White House Dividing Pro-Israel Leaders on Nuclear Iran

White House calling for delay in action on new sanctions

November 4, 2013

Pro-Israel leaders on Monday expressed alarm over what they characterized as the Obama administration’s efforts to sow division among Jewish leaders in order to advance a policy that they say would permit Iran to cross the nuclear threshold.

Rifts emerged between the leaders of four top Jewish groups over the weekend following an "intense" meeting last week with National Security Adviser Susan Rice and other top officials at the White House, according to several insiders.

The Obama administration sought to enlist the pro-Israel leaders in their fight to delay Congress from passing a new round of Iran sanctions for at least two months as the West engages Tehran with nuclear talks.

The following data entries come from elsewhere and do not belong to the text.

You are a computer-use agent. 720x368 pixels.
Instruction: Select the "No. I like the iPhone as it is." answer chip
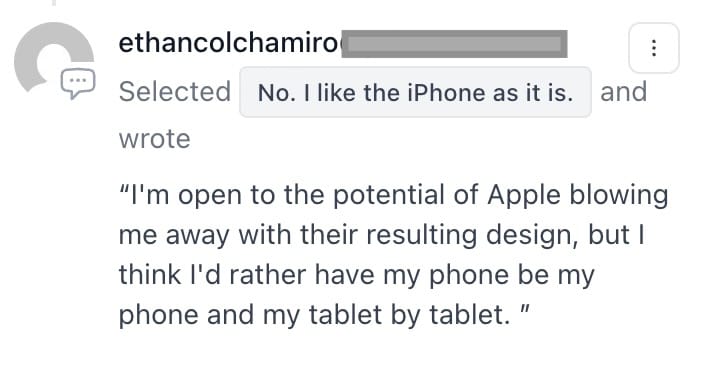tap(415, 92)
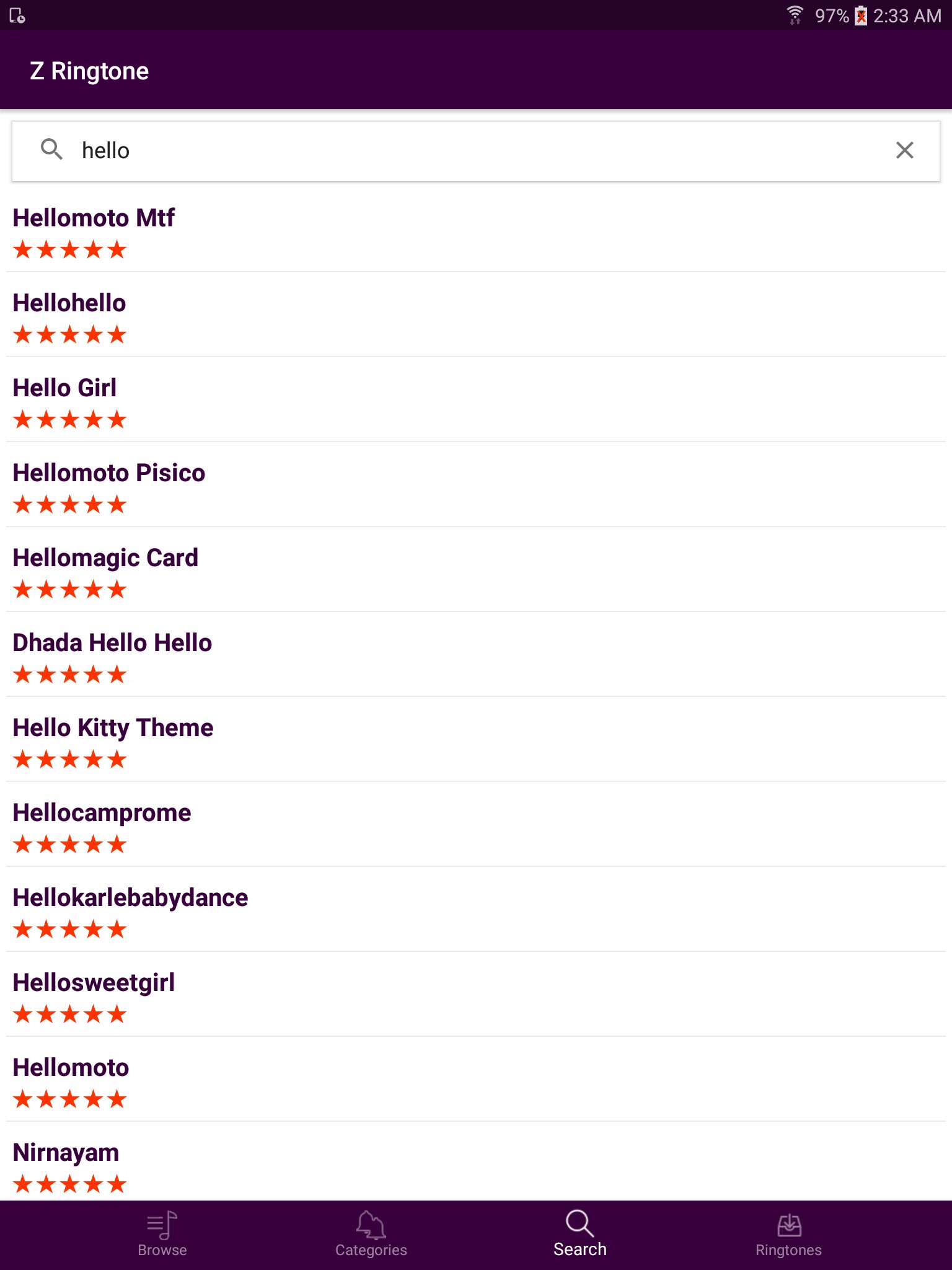This screenshot has width=952, height=1270.
Task: Open Hello Girl ringtone result
Action: pos(476,400)
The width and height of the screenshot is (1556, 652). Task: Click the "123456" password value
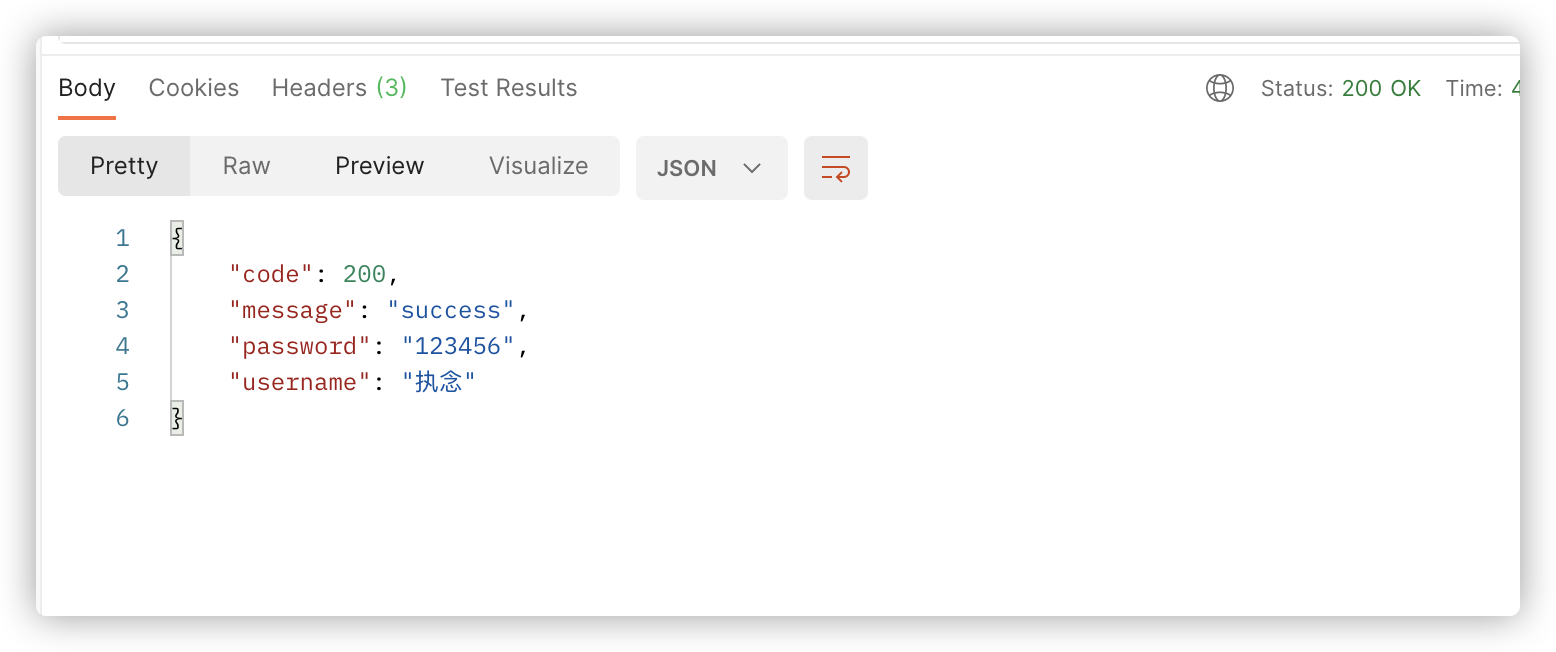pos(458,346)
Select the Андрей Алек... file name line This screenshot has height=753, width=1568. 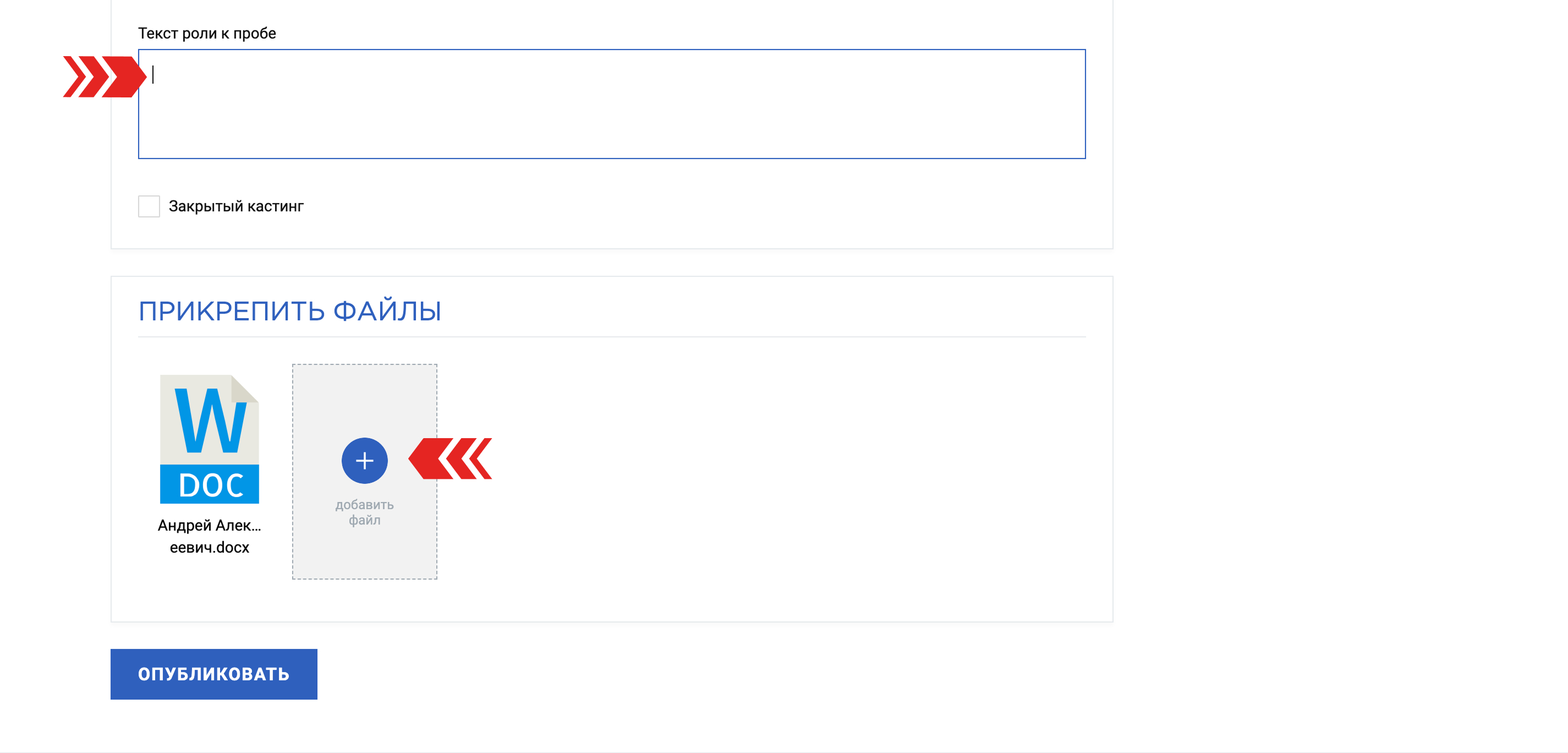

Most of those present at the meeting quietly objected to such a delay. However, the administration’s allies soon began leaking information about a so-called "moratorium" on new sanctions efforts.

"Leaders of four major Jewish organizations have indicated to the Obama administration that they will have a 60-day moratorium during which they will refrain from conducting any public campaign urging Congress to strengthen U.S. sanctions against Iran," the liberal Israeli newspaper Haaretz reported late Friday.

The  Anti-Defamation League’s Abraham Foxman also confirmed reports of a communal "time out" on Saturday, prompting a pitched response from others present in the meeting.

The American Israel Public Affairs Committee (AIPAC) said in a rare public statement on Saturday that it would not back down from its push for new sanctions.

"AIPAC continues to support congressional action to adopt legislation to further strengthen sanctions, and there will absolutely be no pause, delay or moratorium in our efforts," AIPAC president Michael Kassen said in the statement.

"Until Iran suspends its enrichment program, additional sanctions are vital for diplomacy to succeed," said Kassen, who noted that "diplomatic talks have been made possible because of the strong sanctions passed by Congress and implemented by the administration."

The American Jewish Committee also denied reports that they had agreed to advocate a delay of new sanctions.

The public dispute between typically united pro-Israel groups led some insiders to criticize the White House for "trying to divide the Jewish community" in an attempt to "undermine congressional support for a new round of sanctions," according to one senior Senate aide involved in the sanctions debate.

"The message we heard from the White House is clear—we don't care if Israel lives or dies, we just want to cut a deal," a senior Jewish official involved in Iran sanctions efforts said on Monday. "Another way to read the AIPAC statement is: ‘Go F yourselves.’"

Christians United for Israel (CUFI) executive director David Brog said that the administration is "making a terrible mistake" by pushing to delay new sanctions.

"The Obama administration is making a terrible mistake in opposing increased sanctions on Iran," Brog said to the Free Beacon. "The pro-Israel community should know better than to be a party to this blunder."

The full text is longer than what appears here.